Cc: Andrew Morton <akpm@linux-foundation.org>
Cc: Minchan Kim <minchan@kernel.org>
Cc: Oscar Salvador <osalvador@suse.de>
Cc: Michal Hocko <mhocko@kernel.org>
Cc: Vlastimil Babka <vbabka@suse.cz>
Signed-off-by: David Hildenbrand <david@redhat.com>
---
mm/page_alloc.c | 2 --
1 file changed, 2 deletions(-)
diff --git a/mm/page_alloc.c b/mm/page_alloc.c
index 519a60d5b6f7..efb924fb13e8 100644
--- a/mm/page_alloc.c
+++ b/mm/page_alloc.c
@@ -8647,8 +8647,6 @@ int alloc_contig_range(unsigned long start, unsigned long end,
/* Make sure the range is really isolated. */
if (test_pages_isolated(outer_start, end, 0)) {
- pr_info_ratelimited("%s: [%lx, %lx) PFNs busy\n",
- __func__, outer_start, end);
ret = -EBUSY;
goto done;
}
--
2.29.2
^ permalink raw reply related [flat|nested] 5+ messages in thread
* Re: [PATCH v1] mm/page_alloc: drop pr_info_ratelimited() in alloc_contig_range()
2021-03-01 15:09 [PATCH v1] mm/page_alloc: drop pr_info_ratelimited() in alloc_contig_range() David Hildenbrand
@ 2021-03-01 15:35 ` Zi Yan
2021-03-01 15:52 ` Michal Hocko
` (2 subsequent siblings)
3 siblings, 0 replies; 5+ messages in thread
From: Zi Yan @ 2021-03-01 15:35 UTC (permalink / raw)
To: David Hildenbrand
Cc: linux-kernel, linux-mm, Andrew Morton, Minchan Kim,
Oscar Salvador, Michal Hocko, Vlastimil Babka
[-- Attachment #1: Type: text/plain, Size: 1621 bytes --]
On 1 Mar 2021, at 10:09, David Hildenbrand wrote:
> The information that some PFNs are busy is:
> a) not helpful for ordinary users: we don't even know *who* called
> alloc_contig_range().

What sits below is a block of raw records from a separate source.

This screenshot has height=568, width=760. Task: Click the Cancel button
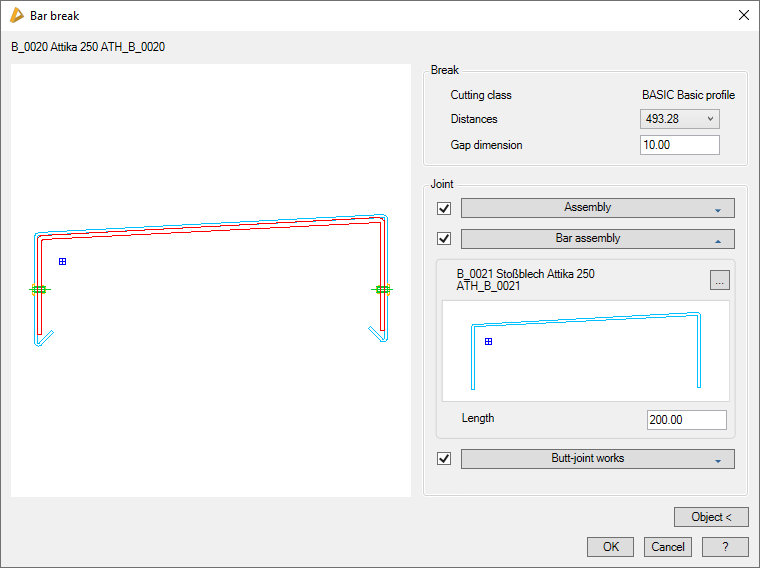(667, 546)
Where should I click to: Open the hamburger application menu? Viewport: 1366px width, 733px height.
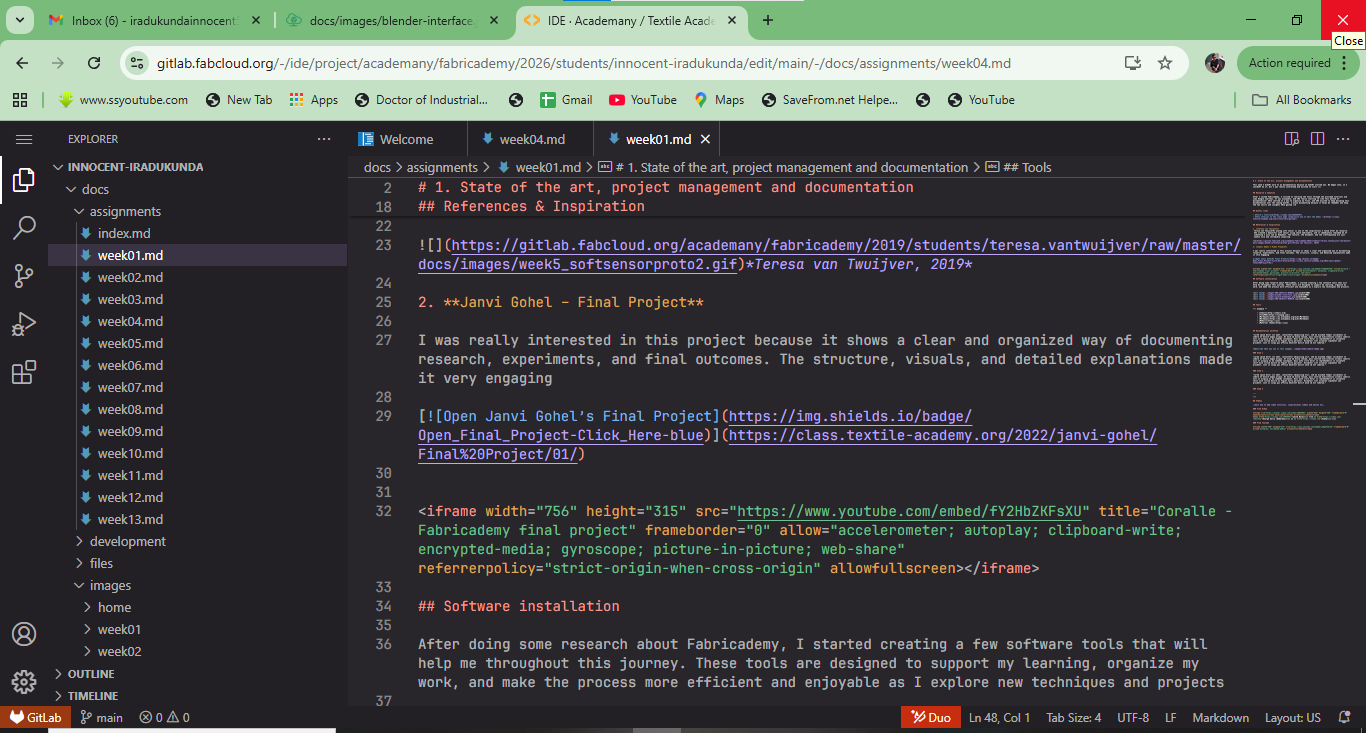24,140
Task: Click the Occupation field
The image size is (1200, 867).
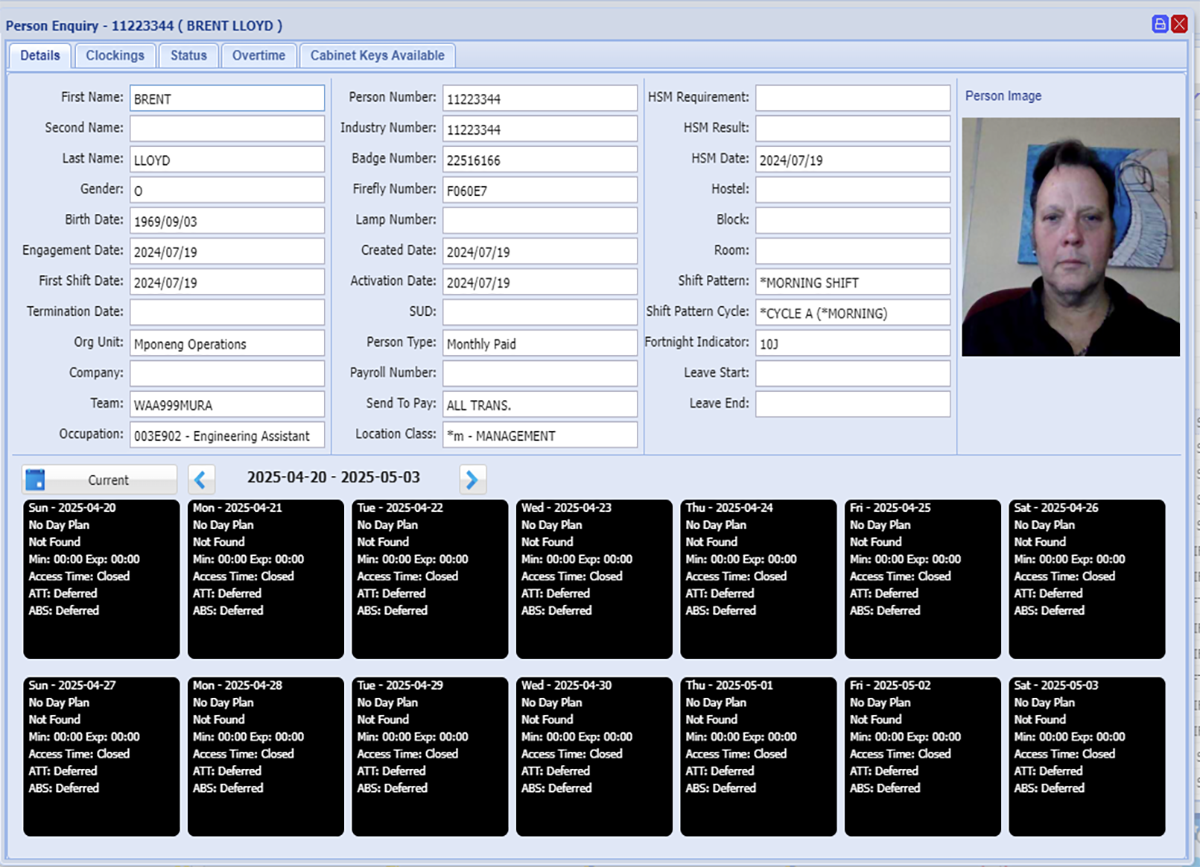Action: click(x=227, y=435)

This is certainly not worth a pr_info.*().
> b) not really helpful for debugging: we don't have any details *why*
> these PFNs are busy, and that is what we usually care about.
> c) not complete: there are other cases where we fail alloc_contig_range()
> using different paths that are not getting recorded.
>
> For example, we reach this path once we succeeded in isolating pageblocks,
> but failed to migrate some pages - which can happen easily on
> ZONE_NORMAL (i.e., has_unmovable_pages() is racy) but also on ZONE_MOVABLE
> i.e., we would have to retry longer to migrate).
>
> For example via virtio-mem when unplugging memory, we can create quite
> some noise (especially with ZONE_NORMAL) that is not of interest to
> users - it's expected that some allocations may fail as memory is busy.
>
> Let's just drop that pr_info_ratelimit() and rather implement a dynamic
> debugging mechanism in the future that can give us a better reason why
> alloc_contig_range() failed on specific pages.
>
> Cc: Andrew Morton <akpm@linux-foundation.org>
> Cc: Minchan Kim <minchan@kernel.org>
> Cc: Oscar Salvador <osalvador@suse.de>
> Cc: Michal Hocko <mhocko@kernel.org>
> Cc: Vlastimil Babka <vbabka@suse.cz>
> Signed-off-by: David Hildenbrand <david@redhat.com>
> ---
LGTM. I agree that the printout is not quite useful.
Reviewed-by: Zi Yan <ziy@nvidia.com>
—
Best Regards,
Yan Zi
[-- Attachment #2: OpenPGP digital signature --]
[-- Type: application/pgp-signature, Size: 854 bytes --]
^ permalink raw reply [flat|nested] 5+ messages in thread
* Re: [PATCH v1] mm/page_alloc: drop pr_info_ratelimited() in alloc_contig_range()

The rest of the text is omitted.